No hay nada más desmotivador en medio de una travesía que salir de la tienda por la mañana y verte atrapado en medio de la niebla y sin ningún rastro de visibilidad, mientras una fina lluvia acompaña al viento que golpea tu cara y piensas en que no te puedes permitir un día de descanso, que hay que avanzar a ciegas, sin saber cómo son los parajes que estás cruzado y poder únicamente apreciar el lugar exacto donde pisan tus pies.
Aun así, estos días más difíciles son los que después se recuerdan con mayor intensidad, son aquellos que crean la aventura y la anécdota. En mi último viaje a través de la Laponia sueca tuvimos varios días de este estilo (que curiosamente se terminaban por echar de menos durante los agradables días en los que salía el Sol). En estos momentos que caminábamos en el interior de una nube que no quería dejar de acompañarnos, también lo hacía el difícil terreno de turba (básicamente suelo que parece seco pero que al pisar uno puede hundirse hasta profundidades insospechables) y extensas zonas de roca húmeda y resbaladiza.
Caminar en estas condiciones realmente ralentiza el ritmo de la expedición y el hecho de ser capaz únicamente de ver el suelo que pisas te hace fijarte más en los detalles que te pasarían desapercibidos si pudieras ver el resto del paisaje. Durante el segundo y tercer día de ruta todo eran piedras. Piedras y huesos. Despojos de las últimas formas de vida que decidieron cruzar esos paisajes pedregosos.
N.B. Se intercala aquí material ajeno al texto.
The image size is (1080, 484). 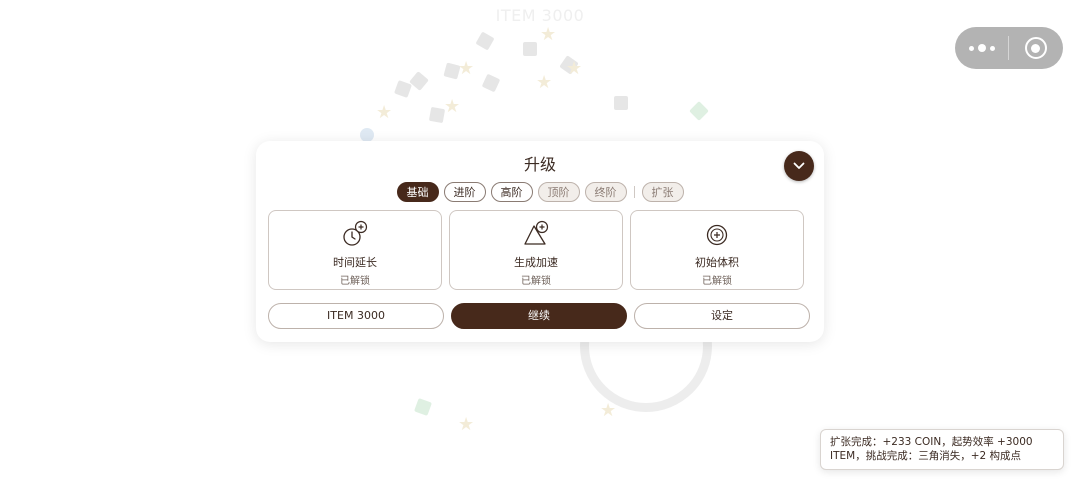 What do you see at coordinates (356, 233) in the screenshot?
I see `clock-plus-icon` at bounding box center [356, 233].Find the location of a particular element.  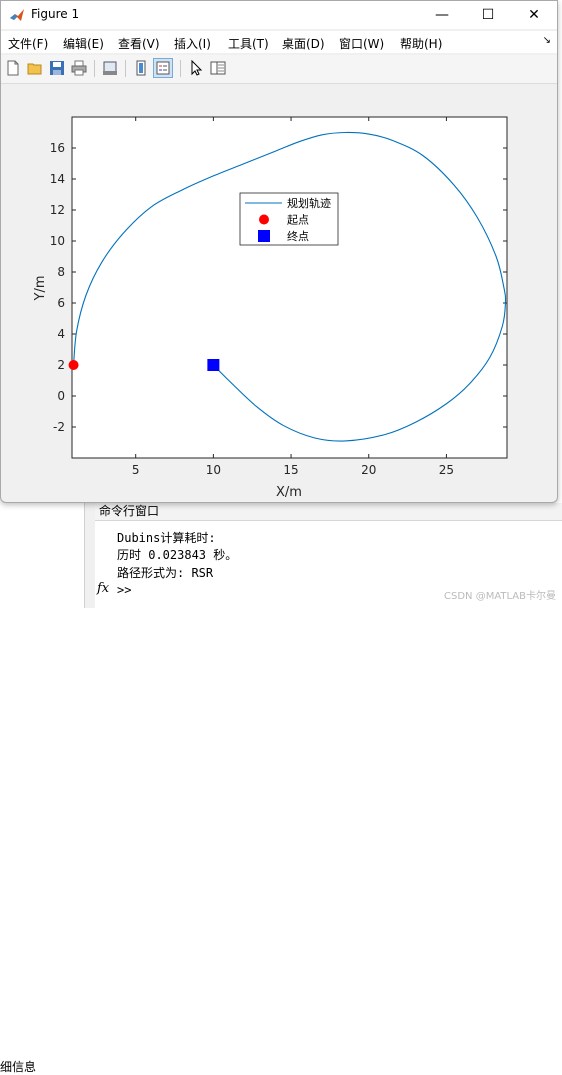

command-output-line: 路径形式为: RSR is located at coordinates (166, 573).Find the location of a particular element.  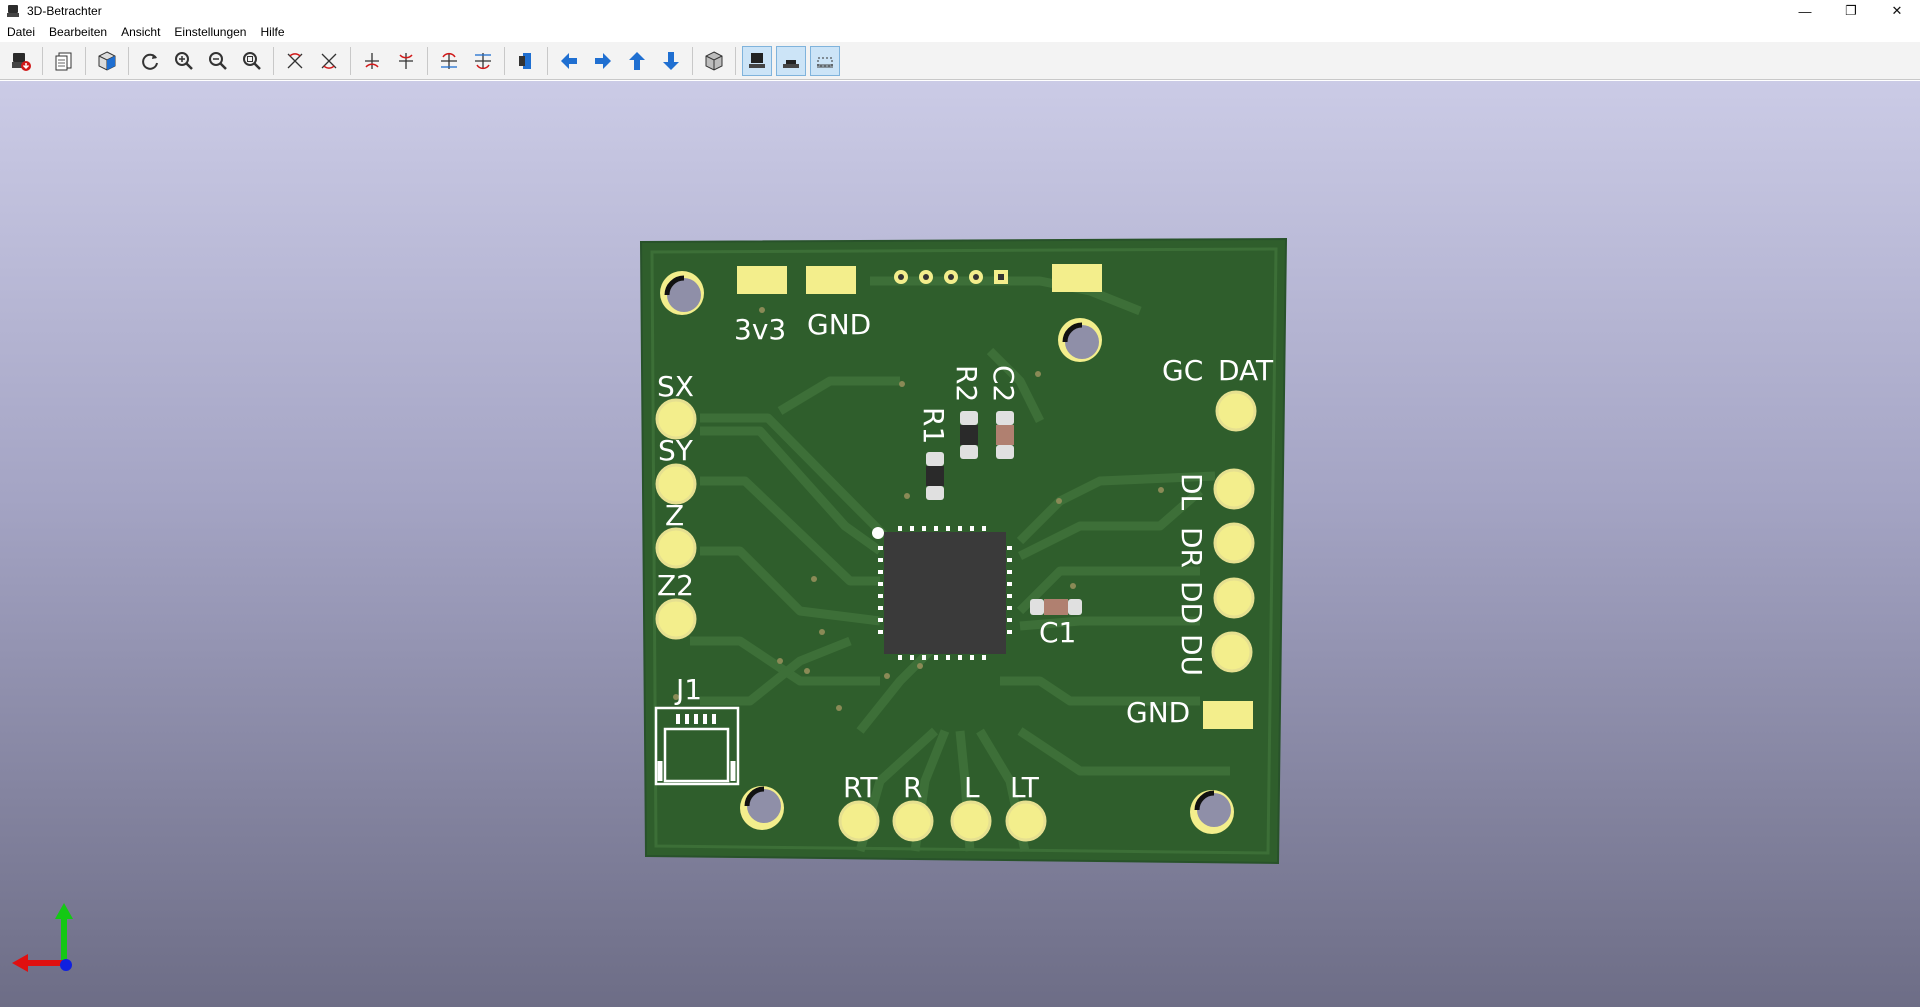

label-rt: RT is located at coordinates (860, 788).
Y no creáis que las piedras son aburridas, ¡Todo lo contrario! Allí quizás era donde estaba toda la emoción del momento, pues las habitaban los colores y las formas de líquenes que llevaban creciendo durante centenares de años. Amarillos, blancos, naranjas, rojos y negros. Todo un espectáculo para la vista que se perdía en el horizonte blanco pero que encontraba su lugar bajo los pies que avanzaban hacia lo desconocido.